With the UK Government announcing a nationwide lockdown last week due to the COVID-19 outbreak, businesses and households alike have faced an unprecedented challenge dealing with its impact. As we move into the second week of the lockdown, we have highlighted the key messages and trends that are arising in the UK energy sector.
The UK Government has classified the electricity sector as a 'critical industry' during the COVID-19 emergency, in a time where the reliability and security of the supply of electricity and gas is more important than ever to ensure the continuance of key sectors and businesses.
The general message coming from the regulators and industry bodies is one of calm. Ofgem has issued a statement that all current rules and regulations shall remain firmly in place signalling a 'business-as-usual' approach. Having said that, Ofgem are reviewing its work plans for 2020 and delays should be expected, with precedence being given to legally required publications that will affect the industry relating to COVID-19.

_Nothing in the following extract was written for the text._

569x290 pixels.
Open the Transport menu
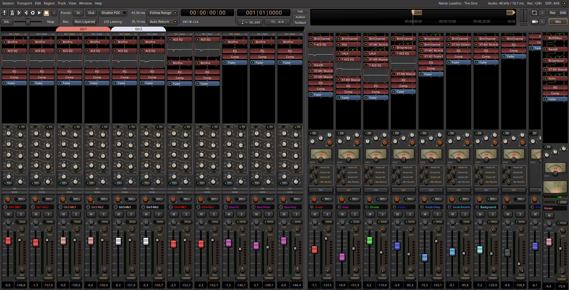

Likewise, National Grid has provided reassurances on the reliability and stability of the UK's electricity and gas network. The topic of energy security has been thrown back into the limelight in recent weeks, highlighting the importance of having not only flexible sources of energy, but also a varied mix of energy available to be called upon.
The UK Department for Business, Energy & Industrial Strategy (BEIS) is continuing its work on the policy front, and remains committed, despite the prioritisation of parliamentary resources, to publish the white paper setting out the UK's road map to achieve net zero in Spring 2020.

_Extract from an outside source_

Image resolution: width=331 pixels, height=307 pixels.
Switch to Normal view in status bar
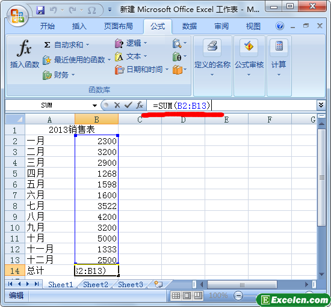[176, 296]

Power demand has decreased in the industrial and commercial sector, due primarily to the implementation of the UK Government's emergency powers to close non-essential businesses under the Coronavirus Act 2020. On the flip side, domestic demand has seen an increase as a result of masses working remotely and self-isolating. National Grid ESO's key role in managing system frequency continues uninterrupted, encouraged by the news that the monthly firm frequency response tenders will go ahead.
While the advantage of many operational renewable projects is that they can continue operating unmanned, the same cannot easily be said for projects in construction. Hurdles have presented in the form of (i) the lack of workers due to the increasing number of people in self-isolation, (ii) delays in obtaining requisite permits and permissions for projects due to the closure of non-essential businesses, and (iii) supply chain disruptions, which have, in turn, triggered a whole array of contractual claims for reasons of force majeure.

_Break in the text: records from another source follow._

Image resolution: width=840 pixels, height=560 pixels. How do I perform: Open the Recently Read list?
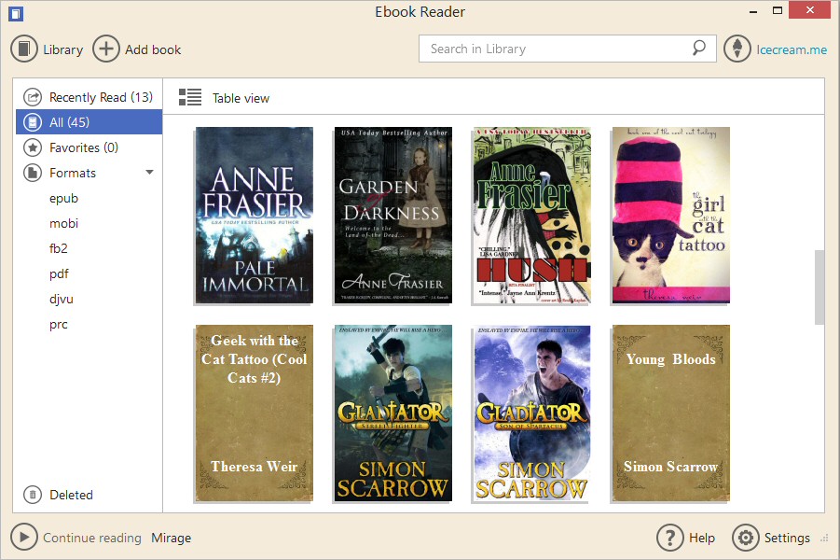100,97
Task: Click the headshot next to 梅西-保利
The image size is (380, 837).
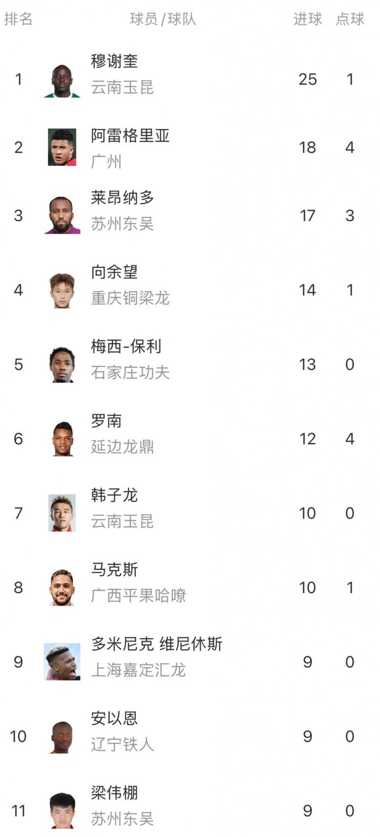Action: pos(62,364)
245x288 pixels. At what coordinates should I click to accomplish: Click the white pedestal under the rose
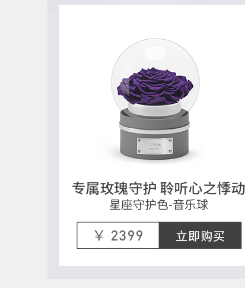point(154,109)
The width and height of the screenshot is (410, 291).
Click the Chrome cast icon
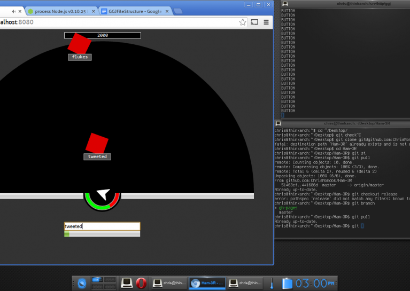click(x=254, y=22)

For projects working towards commissioning deadlines driven by industry subsidies in the form of Feed-in-Tariffs, Renewable Obligations and Contracts for Difference, this may drive an increase in the prices of key components in the short term. Industry bodies have so far been silent on whether any consideration will be given to projects benefitting from subsidies in the form of time extensions required to meet the relevant commissioning deadlines as a result of delays caused by COVID-19. But it is likely that any such concessions will need to be delivered by the policymakers once the impact of COVID-19 on the delivery date of projects is better known.
Government institutions and banks have stepped in to lend a helping hand to many businesses facing working capital difficulties. As the majority of these packages are short-term in nature, the longer term outlook on the availability of finance for energy projects will depend on the performance of current portfolios being financed. To the extent there are widespread default events being triggered, this will inevitably dampen the confidence of investors and increase the costs of taking on risks, thereby increasing the financing costs of projects.
While foreign exchange risk is already a key consideration for many projects, whether domestic or international, COVID-19 will continue to influence the global economy over the coming weeks which could well impact on the cost of hedging services to mitigate such risks.
For reference, Orrick has released some recent coverage on financing-related considerations in maintaining liquidity and capital during the pandemic and protecting Directors from personal liability during these uncertain times.
As with the rest of the world, the UK energy sector is adjusting to a new norm (at least in the short to mid-term). So far, it is clear to see that the authorities are keen to take control whilst in general, market players seem to be taking stock of the situation and showing a degree of tolerance towards each other. As the sector is further tested over the coming weeks and months, both of these things will be critical to ensuring stability.